**Your task**
The reply to the records below should contain exactly the lines from the line with "The width and height of the screenshot is (1568, 549)." through the line with "Task: Click the master volume slider", and nothing besides.

**Stored data entries**
>>>>

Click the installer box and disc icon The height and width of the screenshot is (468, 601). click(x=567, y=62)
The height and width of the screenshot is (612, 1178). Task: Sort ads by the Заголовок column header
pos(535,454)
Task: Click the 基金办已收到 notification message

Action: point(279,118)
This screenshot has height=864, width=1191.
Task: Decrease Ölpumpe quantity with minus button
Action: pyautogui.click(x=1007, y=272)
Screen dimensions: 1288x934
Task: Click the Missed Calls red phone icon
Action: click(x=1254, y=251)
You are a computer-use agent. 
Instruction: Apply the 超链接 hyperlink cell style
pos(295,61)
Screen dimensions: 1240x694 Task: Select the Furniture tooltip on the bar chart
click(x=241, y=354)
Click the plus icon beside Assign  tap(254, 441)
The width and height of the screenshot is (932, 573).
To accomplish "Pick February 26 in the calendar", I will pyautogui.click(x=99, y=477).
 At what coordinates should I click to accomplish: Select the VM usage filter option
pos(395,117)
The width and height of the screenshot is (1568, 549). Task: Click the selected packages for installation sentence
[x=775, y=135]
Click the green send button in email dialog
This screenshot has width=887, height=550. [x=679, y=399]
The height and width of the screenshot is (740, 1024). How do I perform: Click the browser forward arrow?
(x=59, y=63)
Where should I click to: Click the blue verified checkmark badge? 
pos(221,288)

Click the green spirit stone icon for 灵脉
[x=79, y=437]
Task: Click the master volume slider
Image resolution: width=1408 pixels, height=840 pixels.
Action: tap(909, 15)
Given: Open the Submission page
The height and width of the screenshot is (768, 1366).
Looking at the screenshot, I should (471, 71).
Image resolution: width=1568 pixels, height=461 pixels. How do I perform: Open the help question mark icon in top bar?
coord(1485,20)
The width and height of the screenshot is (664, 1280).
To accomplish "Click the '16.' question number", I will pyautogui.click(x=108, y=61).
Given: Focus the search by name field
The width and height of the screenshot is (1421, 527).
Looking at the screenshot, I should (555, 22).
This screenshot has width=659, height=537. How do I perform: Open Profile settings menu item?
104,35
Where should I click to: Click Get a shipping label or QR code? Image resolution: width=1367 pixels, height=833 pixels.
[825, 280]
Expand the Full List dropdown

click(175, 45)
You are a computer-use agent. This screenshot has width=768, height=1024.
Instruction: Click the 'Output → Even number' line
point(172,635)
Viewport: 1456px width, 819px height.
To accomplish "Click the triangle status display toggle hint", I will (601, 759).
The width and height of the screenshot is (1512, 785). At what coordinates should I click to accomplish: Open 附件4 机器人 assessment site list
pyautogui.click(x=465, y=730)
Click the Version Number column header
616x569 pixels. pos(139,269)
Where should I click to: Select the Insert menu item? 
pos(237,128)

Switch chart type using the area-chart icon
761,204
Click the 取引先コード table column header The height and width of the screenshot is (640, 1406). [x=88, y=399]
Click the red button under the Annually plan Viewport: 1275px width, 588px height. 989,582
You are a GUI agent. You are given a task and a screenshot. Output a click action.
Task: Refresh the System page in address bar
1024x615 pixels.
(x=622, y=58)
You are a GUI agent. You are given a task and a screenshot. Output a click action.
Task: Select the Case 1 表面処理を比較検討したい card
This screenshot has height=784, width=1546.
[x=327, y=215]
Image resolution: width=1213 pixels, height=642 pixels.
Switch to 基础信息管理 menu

<<<<

**Response for this exercise**
The width and height of the screenshot is (1568, 549). Task: Click the selected packages for installation sentence
[x=775, y=135]
Click the green send button in email dialog
This screenshot has width=887, height=550. [x=679, y=399]
The height and width of the screenshot is (740, 1024). How do I perform: Click the browser forward arrow?
(x=59, y=63)
Where should I click to: Click the blue verified checkmark badge? 
pos(221,288)

Click the green spirit stone icon for 灵脉
[x=79, y=437]
Task: Click the master volume slider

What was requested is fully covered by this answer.